▶ **CONSIGNAS**
A) Edita el texto sobre la sabiduría y la inteligencia artificial desde "La IA opera" hasta "cálculo sin comprensión.", cambiando "simulación" por "imitación".
B) Continúa el texto sobre la sabiduría y la inteligencia artificial a partir de su última oración.

━━━━━ TEXTO PROPORCIONADO ━━━━━

Para comprender esta distinción, es necesario definir qué entendemos por sabiduría. Desde la tradición filosófica griega hasta la epistemología contemporánea, la sabiduría implica no solo la acumulación de información, sino la capacidad de discernir, contextualizar, emitir juicios morales y aplicar el conocimiento con prudencia. La sabiduría requiere experiencia vivida, comprensión del sufrimiento humano, capacidad de empatía y una dimensión ética que orienta las decisiones hacia el bien. Ninguno de estos elementos está presente en los sistemas de inteligencia artificial actuales, por más sofisticados que sean sus algoritmos.
La IA opera mediante el reconocimiento de patrones en enormes cantidades de datos. Los modelos de lenguaje, por ejemplo, predicen la siguiente palabra más probable en una secuencia basándose en correlaciones estadísticas aprendidas durante su entrenamiento. Esto produce resultados que pueden parecer «inteligentes» o incluso «sabios», pero se trata de una simulación: el sistema no comprende el significado de lo que produce, no tiene intenciones, no experimenta el mundo y no puede reflexionar sobre sus propias limitaciones. Es procesamiento sin conciencia, cálculo sin comprensión.

━━━━━ EXTRACTO DE DATOS ━━━━━

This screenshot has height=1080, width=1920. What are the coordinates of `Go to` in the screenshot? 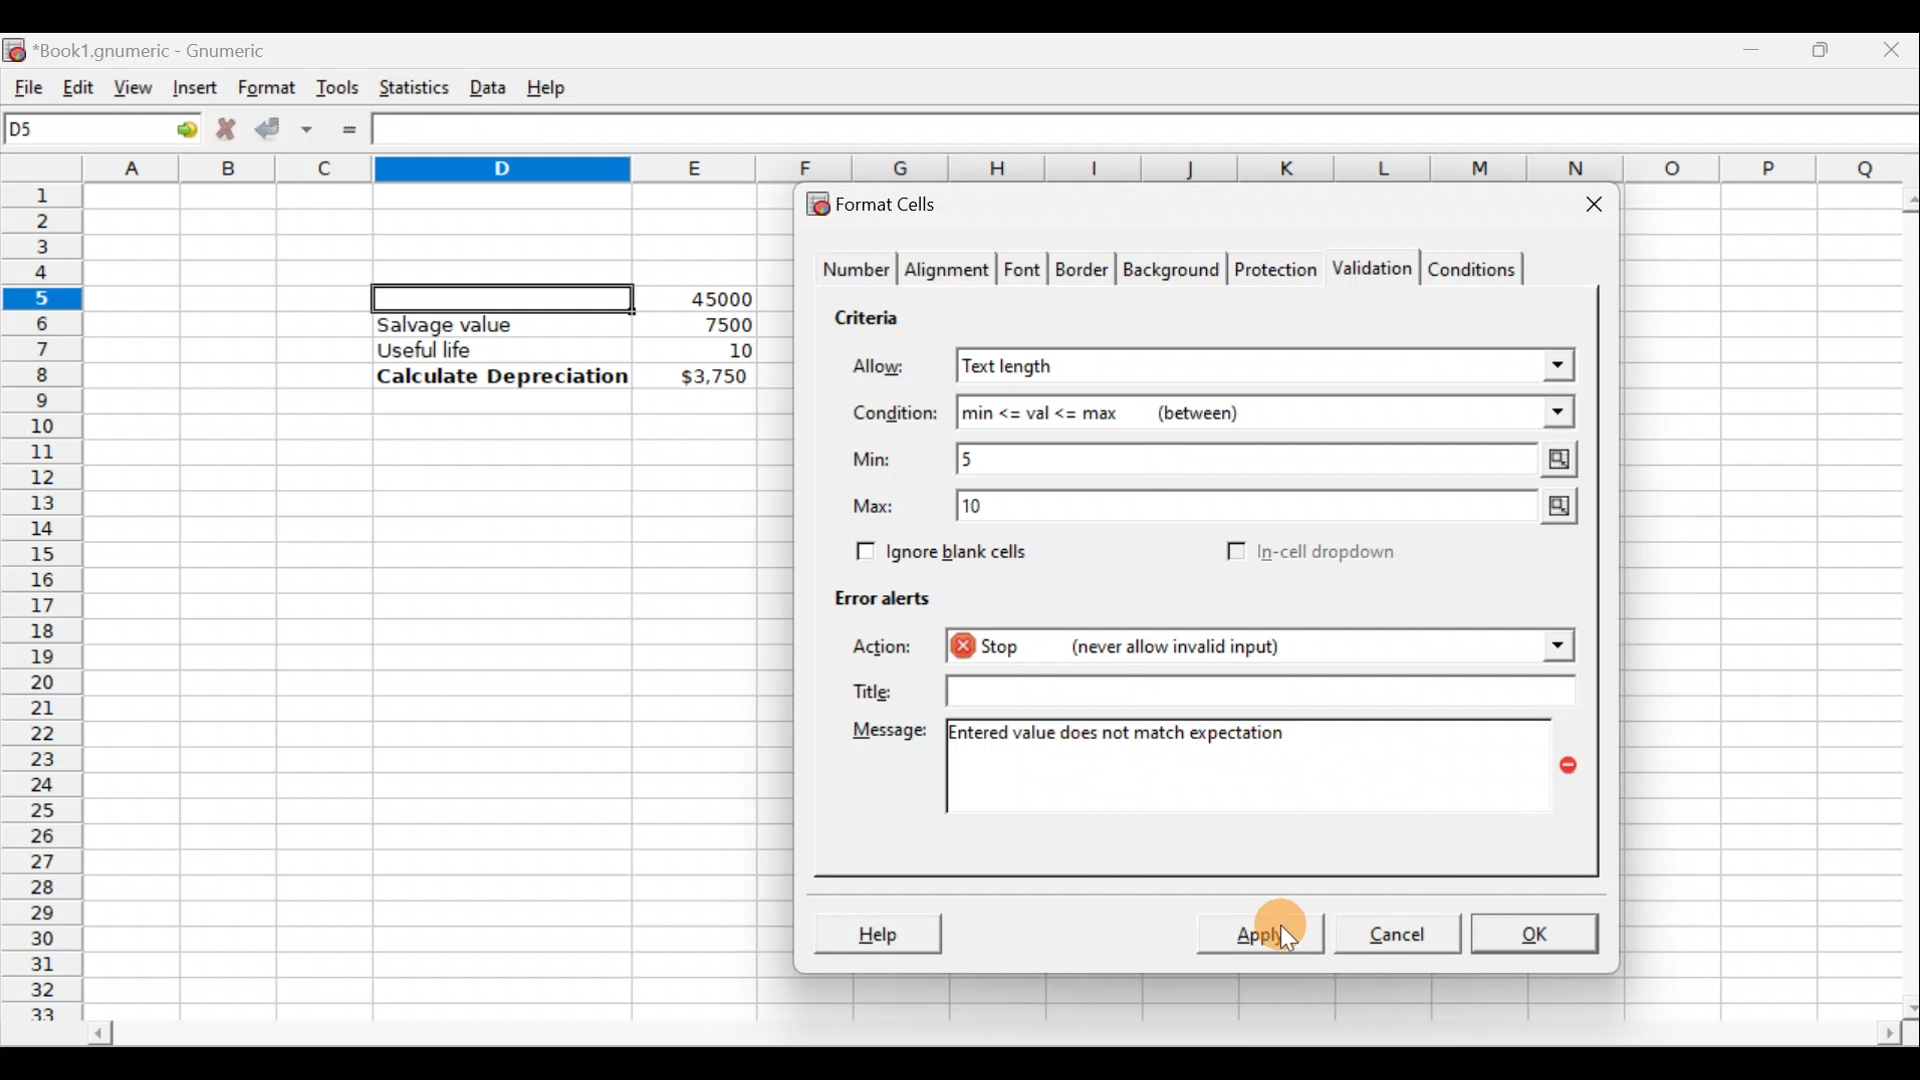 It's located at (179, 130).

━━━━━

▶ **RESPUESTAS POR TAREA**
A)
La IA opera mediante el reconocimiento de patrones en enormes cantidades de datos. Los modelos de lenguaje, por ejemplo, predicen la siguiente palabra más probable en una secuencia basándose en correlaciones estadísticas aprendidas durante su entrenamiento. Esto produce resultados que pueden parecer «inteligentes» o incluso «sabios», pero se trata de una imitación: el sistema no comprende el significado de lo que produce, no tiene intenciones, no experimenta el mundo y no puede reflexionar sobre sus propias limitaciones. Es procesamiento sin conciencia, cálculo sin comprensión.

B)
Los periodistas en formación deben prestar especial atención a esta distinción porque afecta directamente el ejercicio de su profesión. La IA puede ayudar a redactar textos, verificar datos o sintetizar información, pero no puede ejercer el juicio editorial que requiere ponderar el interés público, las consecuencias éticas de una publicación o la responsabilidad social del medio. La decisión de qué historia contar, cómo contarla y qué voces incluir exige una comprensión del contexto humano que ningún algoritmo posee. Confundir la capacidad de procesamiento con la sabiduría periodística sería un error profesional grave.
Existe además un problema técnico fundamental: la IA puede producir información falsa con absoluta confianza. Los llamados «alucinaciones» de los modelos de lenguaje demuestran que estos sistemas no distinguen entre verdad y falsedad, entre lo verificado y lo inventado. Un sistema verdaderamente sabio reconocería los límites de su conocimiento y actuaría con prudencia ante la incertidumbre. La IA, en cambio, genera respuestas plausibles independientemente de su veracidad, lo que la convierte en una herramienta que requiere supervisión humana constante, no en una fuente de sabiduría confiable.
El entusiasmo por la IA ha generado también narrativas comerciales interesadas en presentarla como una forma de inteligencia comparable o superior a la humana. Esta retórica sirve a propósitos de marketing y captación de inversiones, pero distorsiona la realidad tecnológica. Los propios investigadores en el campo reconocen que los sistemas actuales, aunque impresionantes, están muy lejos de la inteligencia general y carecen por completo de las cualidades asociadas a la sabiduría. El periodista crítico debe identificar estas narrativas promocionales y contrastarlas con las evaluaciones técnicas rigurosas.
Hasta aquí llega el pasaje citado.